### [Selected passage]
☆ ☆ ☆ ☆ ☆
STATE of Oregon, Plaintiff–Respondent, v. Armando MORENO–GARCIA, Defendant–Appellant.
Defendant was convicted of first-degree manslaughter, ORS 163.118, based on his reckless failure to seek medical attention for his two-year-old foster child that he was in the process of adopting. On appeal, he argues that the court erred in admitting evidence about physical abuse suffered by the victim's sister; that evidence, he contends, had no relevance to the question of whether defendant failed to seek medical attention for the victim. He also argues that the same evidence was testimonial and, therefore, admitting it violated his Confrontation Clause rights under the Sixth Amendment to the United States Constitution. We conclude that the trial court erred in admitting the evidence, but we nonetheless affirm, because we also conclude that the error did not affect the verdict. Or Const, Art VII (Amended), § 3.1
Defendant and his wife (the Morenos) lived in Southern California when the victim, K, and her sister J were taken into protective custody in Oregon and placed with a foster family, the Pughs. J's father is defendant's brother. When the Morenos heard about K and J's placement, they informed DHS that they were interested in adopting the girls. They relocated their family from Southern California to Gresham, Oregon, in order to facilitate the adoption process. Their plan was to act as the children's foster parents for six months before adopting them. This plan involved visits with the children at the Pughs' home, defendant's home, or group outings.
As foster parents, the Morenos underwent training in May and June of 2006. The training included lessons on appropriate discipline, medical care, and parental responsibilities. Specifically, the classes stressed the necessity of adequate medical care for the children; parents were instructed to be extremely vigilant and to call 9–1–1 in any emergency. The Morenos received a medical card for J and K and were told that all medical expenses would be covered by the state. The girls were transferred to the Morenos' care in June of 2006.
At 2:24 p.m. on September 4, 2006, the Morenos brought K, then just over two years old, to the emergency room at Mt. Hood Medical Center. She was dead on arrival. The attending doctor, Dr. Shawler, immediately observed signs of physical abuse on K's body, including significant bruising, burn marks on her feet, patches of missing hair, and knots on her head. He also noted that she was emaciated and pale. Most significantly, K's stomach was extremely distended, resembling a basketball, an indication of substantial internal injury and pressure. The hospital staff called the local police to report suspected child abuse.
An autopsy performed by Dr. Gunson, the State Medical Examiner, revealed that the cause of death was a blunt force trauma to the abdomen which resulted in contusion of the small bowel and subsequent perforation of the small intestine—in lay terms, K had received a blow to the stomach that was so severe that it pushed her intestines against her spinal column with such force that it caused bruising on her spinal column, and the small intestine was injured to the point that it began to die and perforate. Holes had formed in K's bowel about 24 hours before her death, allowing waste and bacteria to seep into her stomach. As air flowed into her stomach cavity from the holes in her bowel, her stomach expanded and became grossly enlarged. The medical examiner estimated that the blow to the abdomen occurred two to three days before the intestine ruptured, which would have occurred 24 hours before a slow and painful death.
☆ ☆ ☆ ☆ ☆
(Items from a data source)
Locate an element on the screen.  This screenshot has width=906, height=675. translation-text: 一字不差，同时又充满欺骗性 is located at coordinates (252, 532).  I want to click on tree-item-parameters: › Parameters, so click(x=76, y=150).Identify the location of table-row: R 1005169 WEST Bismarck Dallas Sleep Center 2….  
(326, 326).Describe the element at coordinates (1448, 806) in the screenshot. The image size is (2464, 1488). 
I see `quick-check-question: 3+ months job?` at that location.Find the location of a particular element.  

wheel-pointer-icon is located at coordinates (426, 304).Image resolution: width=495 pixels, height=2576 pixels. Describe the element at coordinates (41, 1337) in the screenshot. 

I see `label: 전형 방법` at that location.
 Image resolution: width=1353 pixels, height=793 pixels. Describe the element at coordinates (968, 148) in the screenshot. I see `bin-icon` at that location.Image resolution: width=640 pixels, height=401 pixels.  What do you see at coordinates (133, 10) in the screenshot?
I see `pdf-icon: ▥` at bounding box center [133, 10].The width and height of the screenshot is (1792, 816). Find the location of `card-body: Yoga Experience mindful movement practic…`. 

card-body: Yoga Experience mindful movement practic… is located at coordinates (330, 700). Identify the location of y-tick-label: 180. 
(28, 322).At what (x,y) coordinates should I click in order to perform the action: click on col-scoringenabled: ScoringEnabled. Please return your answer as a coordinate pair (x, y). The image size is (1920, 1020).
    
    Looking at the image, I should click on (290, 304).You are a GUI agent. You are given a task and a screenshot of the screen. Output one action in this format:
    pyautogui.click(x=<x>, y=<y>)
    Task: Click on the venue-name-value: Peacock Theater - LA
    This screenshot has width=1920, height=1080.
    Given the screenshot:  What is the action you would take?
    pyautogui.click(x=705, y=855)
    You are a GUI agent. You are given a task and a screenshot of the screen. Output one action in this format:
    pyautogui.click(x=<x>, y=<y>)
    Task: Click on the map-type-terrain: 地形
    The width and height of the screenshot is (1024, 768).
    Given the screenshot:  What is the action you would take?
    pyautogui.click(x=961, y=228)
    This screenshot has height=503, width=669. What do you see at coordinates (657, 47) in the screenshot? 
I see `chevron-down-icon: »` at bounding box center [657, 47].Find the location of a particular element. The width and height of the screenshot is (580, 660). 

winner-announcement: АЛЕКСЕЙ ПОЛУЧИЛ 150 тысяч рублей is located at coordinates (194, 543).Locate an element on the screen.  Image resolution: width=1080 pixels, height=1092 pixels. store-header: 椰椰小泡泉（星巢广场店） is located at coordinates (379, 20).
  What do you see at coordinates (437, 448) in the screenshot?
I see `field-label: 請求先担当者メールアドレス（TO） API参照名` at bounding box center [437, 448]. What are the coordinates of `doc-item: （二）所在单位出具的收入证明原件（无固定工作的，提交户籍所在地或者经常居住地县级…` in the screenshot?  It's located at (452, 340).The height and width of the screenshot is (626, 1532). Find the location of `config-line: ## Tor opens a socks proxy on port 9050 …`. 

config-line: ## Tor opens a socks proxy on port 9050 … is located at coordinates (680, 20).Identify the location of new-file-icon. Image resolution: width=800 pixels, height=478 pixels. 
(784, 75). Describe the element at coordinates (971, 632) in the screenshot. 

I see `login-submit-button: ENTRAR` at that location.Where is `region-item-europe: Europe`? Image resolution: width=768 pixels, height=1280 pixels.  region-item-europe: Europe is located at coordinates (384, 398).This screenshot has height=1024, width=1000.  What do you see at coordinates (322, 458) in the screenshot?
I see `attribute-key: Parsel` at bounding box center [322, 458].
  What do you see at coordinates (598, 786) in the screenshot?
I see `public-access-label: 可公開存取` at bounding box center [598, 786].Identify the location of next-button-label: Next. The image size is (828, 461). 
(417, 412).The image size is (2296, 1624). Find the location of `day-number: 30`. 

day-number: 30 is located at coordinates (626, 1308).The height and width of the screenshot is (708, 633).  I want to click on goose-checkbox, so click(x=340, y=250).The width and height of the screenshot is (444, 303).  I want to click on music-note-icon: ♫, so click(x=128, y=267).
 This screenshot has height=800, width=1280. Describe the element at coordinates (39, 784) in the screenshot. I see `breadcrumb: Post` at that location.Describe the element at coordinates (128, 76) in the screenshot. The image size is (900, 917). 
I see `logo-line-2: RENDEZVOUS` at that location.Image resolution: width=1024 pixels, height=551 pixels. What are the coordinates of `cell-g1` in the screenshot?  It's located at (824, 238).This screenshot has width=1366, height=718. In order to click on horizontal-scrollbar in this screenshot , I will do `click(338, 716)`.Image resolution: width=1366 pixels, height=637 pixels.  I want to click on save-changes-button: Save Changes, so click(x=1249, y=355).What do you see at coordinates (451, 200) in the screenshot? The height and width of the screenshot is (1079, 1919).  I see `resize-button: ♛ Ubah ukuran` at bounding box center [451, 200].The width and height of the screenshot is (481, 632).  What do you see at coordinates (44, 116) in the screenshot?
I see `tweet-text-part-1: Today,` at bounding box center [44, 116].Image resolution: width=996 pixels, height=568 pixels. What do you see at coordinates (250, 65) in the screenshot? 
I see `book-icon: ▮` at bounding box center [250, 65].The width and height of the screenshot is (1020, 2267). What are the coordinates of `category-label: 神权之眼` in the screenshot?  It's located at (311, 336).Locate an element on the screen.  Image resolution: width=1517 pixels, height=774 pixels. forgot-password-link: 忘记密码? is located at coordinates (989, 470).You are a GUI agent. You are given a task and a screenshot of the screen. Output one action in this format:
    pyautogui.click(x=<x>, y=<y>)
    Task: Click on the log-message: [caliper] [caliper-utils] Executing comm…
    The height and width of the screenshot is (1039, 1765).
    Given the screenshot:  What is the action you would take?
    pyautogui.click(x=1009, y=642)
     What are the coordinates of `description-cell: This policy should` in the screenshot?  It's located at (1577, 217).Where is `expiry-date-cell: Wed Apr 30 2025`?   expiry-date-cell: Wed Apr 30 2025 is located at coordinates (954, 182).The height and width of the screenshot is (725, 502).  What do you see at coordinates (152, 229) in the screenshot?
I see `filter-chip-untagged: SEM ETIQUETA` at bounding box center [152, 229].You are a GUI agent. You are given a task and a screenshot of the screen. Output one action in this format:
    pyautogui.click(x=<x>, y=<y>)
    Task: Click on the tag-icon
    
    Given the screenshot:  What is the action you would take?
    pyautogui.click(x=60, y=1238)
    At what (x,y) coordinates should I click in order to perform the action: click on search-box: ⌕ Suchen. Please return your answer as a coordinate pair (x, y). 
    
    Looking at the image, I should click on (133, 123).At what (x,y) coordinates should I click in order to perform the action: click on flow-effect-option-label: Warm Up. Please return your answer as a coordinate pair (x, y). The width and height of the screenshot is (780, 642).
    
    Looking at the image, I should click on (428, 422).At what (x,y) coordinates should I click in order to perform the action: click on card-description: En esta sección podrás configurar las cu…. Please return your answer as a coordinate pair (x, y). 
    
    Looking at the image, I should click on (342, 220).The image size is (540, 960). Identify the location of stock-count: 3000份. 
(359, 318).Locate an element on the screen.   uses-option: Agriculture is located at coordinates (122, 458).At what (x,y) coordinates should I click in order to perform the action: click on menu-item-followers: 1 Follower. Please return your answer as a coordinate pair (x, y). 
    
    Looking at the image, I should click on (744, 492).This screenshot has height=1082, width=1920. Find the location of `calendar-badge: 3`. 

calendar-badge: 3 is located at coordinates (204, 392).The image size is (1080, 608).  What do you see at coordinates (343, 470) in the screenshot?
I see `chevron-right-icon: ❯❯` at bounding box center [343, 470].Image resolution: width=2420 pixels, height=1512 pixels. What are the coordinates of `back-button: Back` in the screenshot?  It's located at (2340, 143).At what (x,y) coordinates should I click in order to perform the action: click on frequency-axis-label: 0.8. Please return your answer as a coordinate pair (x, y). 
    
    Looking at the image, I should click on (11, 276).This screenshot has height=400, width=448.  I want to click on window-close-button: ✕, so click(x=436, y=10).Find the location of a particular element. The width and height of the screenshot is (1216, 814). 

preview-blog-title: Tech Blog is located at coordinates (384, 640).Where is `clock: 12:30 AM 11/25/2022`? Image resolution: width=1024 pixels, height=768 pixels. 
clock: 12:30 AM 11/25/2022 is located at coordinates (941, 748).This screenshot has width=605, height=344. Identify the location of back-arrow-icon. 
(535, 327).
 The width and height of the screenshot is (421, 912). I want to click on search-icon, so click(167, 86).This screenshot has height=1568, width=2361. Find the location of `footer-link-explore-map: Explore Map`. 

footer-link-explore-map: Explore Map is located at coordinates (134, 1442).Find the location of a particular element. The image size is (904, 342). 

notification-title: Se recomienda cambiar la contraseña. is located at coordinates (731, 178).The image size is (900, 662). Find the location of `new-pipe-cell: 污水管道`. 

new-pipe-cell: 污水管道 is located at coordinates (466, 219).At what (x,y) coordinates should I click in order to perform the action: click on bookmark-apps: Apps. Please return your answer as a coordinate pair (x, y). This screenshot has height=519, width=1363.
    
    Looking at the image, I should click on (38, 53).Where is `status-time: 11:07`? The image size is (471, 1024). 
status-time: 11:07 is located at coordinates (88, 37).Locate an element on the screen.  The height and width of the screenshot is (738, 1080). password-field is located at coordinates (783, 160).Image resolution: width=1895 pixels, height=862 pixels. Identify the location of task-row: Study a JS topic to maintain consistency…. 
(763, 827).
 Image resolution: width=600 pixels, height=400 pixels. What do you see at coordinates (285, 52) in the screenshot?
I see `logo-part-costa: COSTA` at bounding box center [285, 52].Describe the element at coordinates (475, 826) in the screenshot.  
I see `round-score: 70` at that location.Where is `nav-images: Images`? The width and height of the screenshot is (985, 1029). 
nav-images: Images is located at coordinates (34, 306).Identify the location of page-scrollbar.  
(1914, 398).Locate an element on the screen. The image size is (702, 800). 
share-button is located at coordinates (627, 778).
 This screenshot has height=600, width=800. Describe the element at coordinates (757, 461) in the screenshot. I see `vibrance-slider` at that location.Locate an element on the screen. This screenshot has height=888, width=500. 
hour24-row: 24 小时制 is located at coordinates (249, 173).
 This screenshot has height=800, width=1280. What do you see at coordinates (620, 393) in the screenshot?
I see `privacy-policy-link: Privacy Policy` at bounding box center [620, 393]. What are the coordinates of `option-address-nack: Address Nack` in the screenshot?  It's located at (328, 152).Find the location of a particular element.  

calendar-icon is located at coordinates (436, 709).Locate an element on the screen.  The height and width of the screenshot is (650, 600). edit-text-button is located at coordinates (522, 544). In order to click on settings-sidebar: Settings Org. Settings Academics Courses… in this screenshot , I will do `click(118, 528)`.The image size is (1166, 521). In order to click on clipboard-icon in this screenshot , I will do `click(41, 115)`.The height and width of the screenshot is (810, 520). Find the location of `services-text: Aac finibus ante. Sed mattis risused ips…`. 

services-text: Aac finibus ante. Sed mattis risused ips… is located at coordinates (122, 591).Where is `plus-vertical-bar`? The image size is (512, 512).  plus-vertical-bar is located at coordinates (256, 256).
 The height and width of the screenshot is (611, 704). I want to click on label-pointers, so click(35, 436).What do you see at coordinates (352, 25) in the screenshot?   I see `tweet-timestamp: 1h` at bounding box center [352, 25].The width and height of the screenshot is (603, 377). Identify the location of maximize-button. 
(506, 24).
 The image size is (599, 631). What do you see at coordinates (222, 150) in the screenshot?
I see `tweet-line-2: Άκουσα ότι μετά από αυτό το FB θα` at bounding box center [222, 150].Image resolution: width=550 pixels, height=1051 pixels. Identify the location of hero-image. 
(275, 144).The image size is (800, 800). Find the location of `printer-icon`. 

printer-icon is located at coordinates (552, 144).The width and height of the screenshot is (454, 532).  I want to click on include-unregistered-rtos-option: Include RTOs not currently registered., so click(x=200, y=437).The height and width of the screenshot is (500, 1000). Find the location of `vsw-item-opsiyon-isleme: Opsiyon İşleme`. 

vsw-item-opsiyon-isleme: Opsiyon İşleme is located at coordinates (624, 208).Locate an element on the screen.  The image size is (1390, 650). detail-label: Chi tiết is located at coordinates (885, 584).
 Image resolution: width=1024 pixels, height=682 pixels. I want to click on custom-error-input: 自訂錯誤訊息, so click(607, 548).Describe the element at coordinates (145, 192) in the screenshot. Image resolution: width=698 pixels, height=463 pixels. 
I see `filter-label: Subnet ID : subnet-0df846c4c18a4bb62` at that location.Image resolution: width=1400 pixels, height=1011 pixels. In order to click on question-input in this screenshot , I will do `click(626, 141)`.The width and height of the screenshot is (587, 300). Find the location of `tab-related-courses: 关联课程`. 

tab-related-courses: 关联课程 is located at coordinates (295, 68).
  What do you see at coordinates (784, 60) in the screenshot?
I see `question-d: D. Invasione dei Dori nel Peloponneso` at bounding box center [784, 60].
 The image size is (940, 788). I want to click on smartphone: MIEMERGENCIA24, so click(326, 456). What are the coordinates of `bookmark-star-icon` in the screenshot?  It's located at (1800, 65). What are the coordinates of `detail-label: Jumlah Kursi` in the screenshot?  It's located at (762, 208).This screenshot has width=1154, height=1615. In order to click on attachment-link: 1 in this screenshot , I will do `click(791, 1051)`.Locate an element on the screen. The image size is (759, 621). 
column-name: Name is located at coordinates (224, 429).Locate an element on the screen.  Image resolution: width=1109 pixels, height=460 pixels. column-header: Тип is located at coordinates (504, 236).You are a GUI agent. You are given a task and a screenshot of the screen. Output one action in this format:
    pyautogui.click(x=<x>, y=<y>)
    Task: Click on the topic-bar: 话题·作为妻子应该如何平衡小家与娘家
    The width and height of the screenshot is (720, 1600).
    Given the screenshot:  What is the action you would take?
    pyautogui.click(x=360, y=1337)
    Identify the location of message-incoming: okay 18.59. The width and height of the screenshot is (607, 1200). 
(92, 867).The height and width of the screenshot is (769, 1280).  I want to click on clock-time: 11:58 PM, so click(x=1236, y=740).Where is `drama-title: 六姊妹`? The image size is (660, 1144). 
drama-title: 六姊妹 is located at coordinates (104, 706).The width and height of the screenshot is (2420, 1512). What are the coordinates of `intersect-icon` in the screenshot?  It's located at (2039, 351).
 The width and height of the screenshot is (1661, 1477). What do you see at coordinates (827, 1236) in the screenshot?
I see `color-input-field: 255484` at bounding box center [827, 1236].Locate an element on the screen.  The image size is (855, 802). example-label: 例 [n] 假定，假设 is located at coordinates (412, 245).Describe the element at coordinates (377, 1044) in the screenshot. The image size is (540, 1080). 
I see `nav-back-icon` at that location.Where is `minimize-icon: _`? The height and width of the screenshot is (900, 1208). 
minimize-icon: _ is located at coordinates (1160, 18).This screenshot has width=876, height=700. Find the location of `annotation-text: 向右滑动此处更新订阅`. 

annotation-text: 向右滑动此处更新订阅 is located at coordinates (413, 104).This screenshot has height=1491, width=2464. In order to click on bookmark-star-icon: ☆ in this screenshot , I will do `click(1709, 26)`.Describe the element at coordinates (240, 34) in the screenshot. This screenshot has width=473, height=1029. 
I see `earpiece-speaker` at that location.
☆ ☆ ☆ ☆ ☆
### [Brief A]
In the court opinion:
(i) Where did the Morenos live before they moved to Gresham, Oregon?
(ii) In which months of 2006 did the Morenos take their foster parent training?
(iii) At what time on September 4, 2006, did the Morenos bring K to the emergency room?
### [Brief B]
Can you pick up the court opinion after its final sentence and continue it?

### [Answer area A]
(i) Southern California
(ii) May and June
(iii) 2:24 p.m.

### [Answer area B]
The autopsy also showed numerous external wounds, including bruises on K's face and body, as well as burns on her feet, chest, and arms. She also had a bruise on her upper lip, a cut that was healing on her inner bottom lip, and a cracked rib that had not been set and had already started healing. Gunson listed the cause of death as Battered Child Syndrome with terminal blunt force abdominal injury. Based on K's body temperature when she arrived at the hospital at 2:00 p.m., her time of death was estimated to have been around two hours earlier.
Defendant and his wife were questioned separately about K's behavior and activities in the days prior to her death. The answers given were confusing and contradictory. Defendant explained that on Sunday, the day before she was taken to the hospital, K was fine, had joined the family in a trip to Wal–Mart, and had eaten potatoes and tuna fish. Defendant told police that, on the day she died, K got up around 8:30 a.m. to use the bathroom and then slept until 10:00 a.m. He explained that she seemed sleepy and lethargic and did not eat her breakfast. He said that she felt cold and, because it was a warm day, he took her outside with him as he washed his truck. He sat her in the sun, but she could not hold herself upright in a sitting position. He said he put her back to bed and checked on her every 30 minutes.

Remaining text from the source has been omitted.